While the above constitutes the core of the book, Griffin delves into a number of other topics as well. The opening chapter provides a careful reconstruction of Descartes' ontological argument, showing that it leans heavily on God's omnipotence in establishing his necessary existence. This is followed in the next chapter with a nuanced investigation of Leibniz's own version of the ontological argument. Here, Griffin convincingly makes the case that Leibniz's theory of striving possibles provides a general account of existence, including the existence of God and creatures alike. This links Leibniz's version of the ontological argument with Descartes' in that it, too, relies upon God's power in demonstrating his existence.

The closing chapters of the book are devoted to an exploration of Leibniz's writings on middle knowledge, placing them against the backdrop of those of his Dominican and Jesuit predecessors. The crux of the dispute is the way in which God knows propositions about what free creatures will do in the actual world or, counterfactually, propositions about what free creatures would do under different circumstances (subjunctive conditionals of freedom, as one commentator dubs them: If C had occurred, E would have occurred). On what is often taken to be the standard Dominican view, God knows such propositions by knowing his own volitions, and this because his volitions are causally contributory to the actions of free creatures. As understood by Jesuits such as Molina, this theory makes God's decrees sufficiently determining conditions of creaturely activity, thereby undermining human freedom. To rectify this, Molina insists that God's middle knowledge of subjunctive conditionals must be pre-volitional, meaning that it is logically prior to his volitions (133). What is more, so as to preserve a robustly libertarian conception of freedom, there is no relation of determination between the conditions stated in the antecedent and the effect stated in the consequent: given precisely the same causal antecedents, different free actions could have followed. On the question of scientia media, Griffin provides ample evidence that Leibniz tries to navigate a via media.

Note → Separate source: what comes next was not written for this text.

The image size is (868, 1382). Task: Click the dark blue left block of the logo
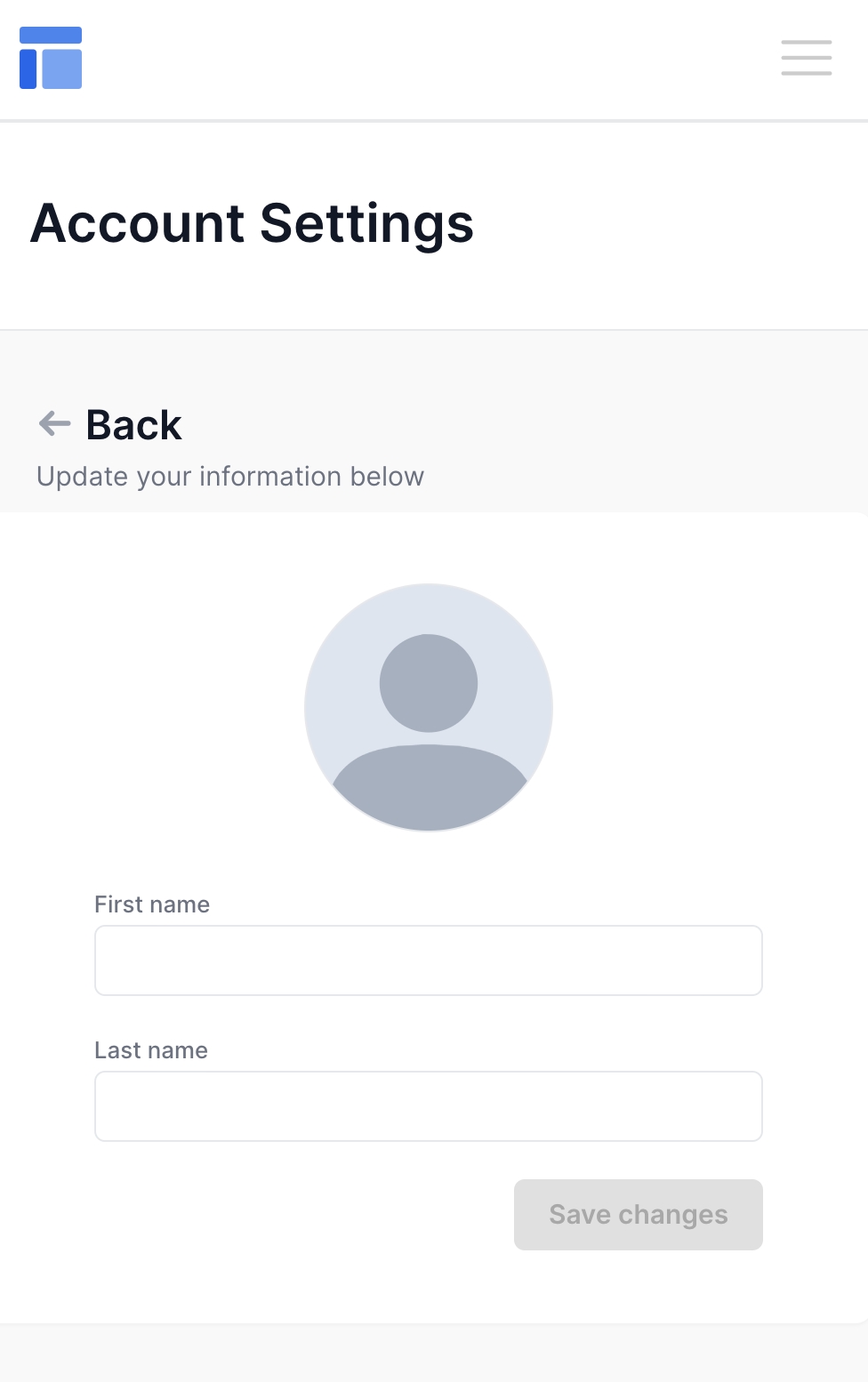click(28, 69)
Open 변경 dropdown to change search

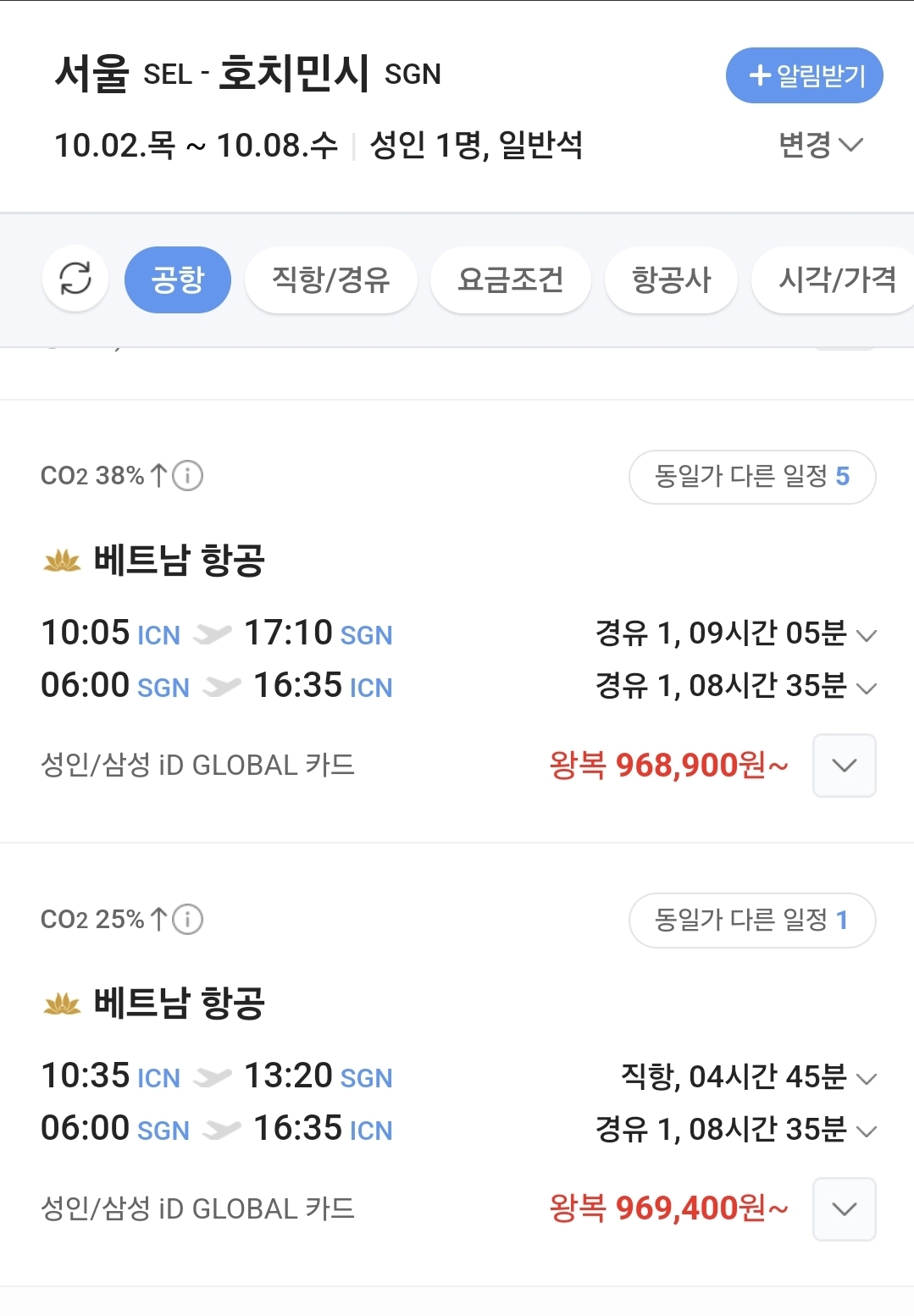pyautogui.click(x=820, y=145)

God's providential knowledge of what creatures do is based upon his knowledge of possible world-making decrees, not the kind of particular decrees invoked by the Dominicans. Unlike the Jesuits, however, and in line with the Dominicans, Leibniz maintains that there "must be something that determines and therefore explains free actions" (164). In the case of counterfactuals, God knows their truth-value by looking at the consequences of his "possible world-actualizing decrees" in the best possible world in which the conditions in the antecedent obtain and seeing if the effect obtains (184). So, for instance, the proposition "If David were to remain in Keilah, Saul would besiege the city" is true just in case in the best possible world where David remains in Keilah, it is the case that Saul besieges the city.

Whatever misgivings one might have about Griffin's defense of Leibniz as a necessitarian, this work offers scholars of early modern philosophy a valuable entry point into modal metaphysics in the seventeenth century. Griffin's examination of the sources on which he draws is painstakingly meticulous and pellucid. Additionally, the historical narrative that he provides helps to throw Leibniz's views into fuller relief by situating them within the context of his early modern and medieval predecessors. Even, and sometimes especially, where one parts company with Griffin, this book helps to illumine many of the darker passage that Leibniz traveled on his way through the labyrinth of freedom, necessity, and contingency.